Give back the data below exactly, with every line kept the same.

(Collected data entries)
_ _ _ _

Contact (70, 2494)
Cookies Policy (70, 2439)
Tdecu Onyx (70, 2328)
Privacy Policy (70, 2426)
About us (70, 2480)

_ _ _ _

SOLUTION TO THE PROBLEM
Contact (70, 2494)
Cookies Policy (70, 2439)
Tdecu Onyx (70, 2328)
Privacy Policy (70, 2426)
About us (70, 2480)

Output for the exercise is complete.